- YOUR TASK -
Repeat the records exactly. Every line must match.

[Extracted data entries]
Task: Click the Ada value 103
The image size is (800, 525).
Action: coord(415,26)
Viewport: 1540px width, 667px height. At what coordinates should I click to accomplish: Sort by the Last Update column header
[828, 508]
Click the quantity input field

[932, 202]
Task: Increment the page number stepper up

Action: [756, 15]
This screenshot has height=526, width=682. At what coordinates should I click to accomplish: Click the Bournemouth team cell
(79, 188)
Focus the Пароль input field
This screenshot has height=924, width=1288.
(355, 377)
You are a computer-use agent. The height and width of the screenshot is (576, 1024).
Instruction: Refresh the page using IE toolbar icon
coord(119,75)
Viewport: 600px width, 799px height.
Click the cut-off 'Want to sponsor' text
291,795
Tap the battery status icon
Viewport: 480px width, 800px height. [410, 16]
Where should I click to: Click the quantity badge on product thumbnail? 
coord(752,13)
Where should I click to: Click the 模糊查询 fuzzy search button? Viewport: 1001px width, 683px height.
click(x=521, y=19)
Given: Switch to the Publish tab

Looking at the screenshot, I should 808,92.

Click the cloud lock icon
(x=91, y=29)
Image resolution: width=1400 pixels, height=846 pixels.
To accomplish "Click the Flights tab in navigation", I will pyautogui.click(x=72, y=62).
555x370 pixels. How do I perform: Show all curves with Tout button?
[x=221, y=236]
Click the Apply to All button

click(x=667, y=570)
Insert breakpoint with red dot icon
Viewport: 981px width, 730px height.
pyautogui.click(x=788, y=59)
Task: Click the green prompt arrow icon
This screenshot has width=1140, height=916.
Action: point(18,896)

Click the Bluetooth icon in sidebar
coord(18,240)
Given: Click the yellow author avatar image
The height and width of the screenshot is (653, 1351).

- RESPONSE -
Task: Click the Ada value 103
The image size is (800, 525).
Action: coord(415,26)
Viewport: 1540px width, 667px height. At what coordinates should I click to accomplish: Sort by the Last Update column header
[828, 508]
Click the quantity input field

[932, 202]
Task: Increment the page number stepper up

Action: [756, 15]
This screenshot has height=526, width=682. At what coordinates should I click to accomplish: Click the Bournemouth team cell
(79, 188)
Focus the Пароль input field
This screenshot has height=924, width=1288.
(355, 377)
You are a computer-use agent. The height and width of the screenshot is (576, 1024).
Instruction: Refresh the page using IE toolbar icon
coord(119,75)
Viewport: 600px width, 799px height.
Click the cut-off 'Want to sponsor' text
291,795
Tap the battery status icon
Viewport: 480px width, 800px height. [410, 16]
Where should I click to: Click the quantity badge on product thumbnail? 
coord(752,13)
Where should I click to: Click the 模糊查询 fuzzy search button? Viewport: 1001px width, 683px height.
click(x=521, y=19)
Given: Switch to the Publish tab

Looking at the screenshot, I should 808,92.

Click the cloud lock icon
(x=91, y=29)
Image resolution: width=1400 pixels, height=846 pixels.
To accomplish "Click the Flights tab in navigation", I will pyautogui.click(x=72, y=62).
555x370 pixels. How do I perform: Show all curves with Tout button?
[x=221, y=236]
Click the Apply to All button

click(x=667, y=570)
Insert breakpoint with red dot icon
Viewport: 981px width, 730px height.
pyautogui.click(x=788, y=59)
Task: Click the green prompt arrow icon
This screenshot has width=1140, height=916.
Action: point(18,896)

Click the Bluetooth icon in sidebar
coord(18,240)
Given: Click the yellow author avatar image
The height and width of the screenshot is (653, 1351).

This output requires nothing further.